P-40 Warhawks and Flying Tigers
When Japan attacked Pearl Harbor, the only modern U.S. Army Air Force fighter stationed in Hawaii was the Curtiss P-40, an all-metal, 300-mph (if the pilot was lucky) 1934 design, updated by an inline Allison engine jammed in its snout. The P-40 was rapidly overtaken by far more capable fighters, but on December 7, 1941, the warplane boasted two winning features: In a dive, it was the fastest airplane in the world, and it was available.
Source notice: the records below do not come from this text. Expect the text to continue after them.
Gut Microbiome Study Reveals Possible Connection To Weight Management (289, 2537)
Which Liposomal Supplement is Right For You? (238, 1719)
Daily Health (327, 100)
By 9 a.m. that day, more than 2,400 Americans had been killed, the Navy fleet ruined, and more than half of the 200 Army aircraft on Oahu damaged beyond use. The lone aerial opposition came not from an organized action of the air wings stationed in Hawaii but from individual pilots, like George Welch, who raced for any airplane they could find. Welch’s exploits in the P-40 that day—he downed four Japanese aircraft—were dramatized in the 1970 film Tora! Tora! Tora! and rewarded with the Distinguished Flying Cross.
Two weeks later, 100 recruits, led by one of the most gifted and controversial commanders of the war, began flying P-40s to protect China from Japan. In seven months, the Flying Tigers of Claire Chennault’s American Volunteer Group, their big-jawed fighters flashing shark’s teeth, savaged Japanese bombers and made P-40s immortal.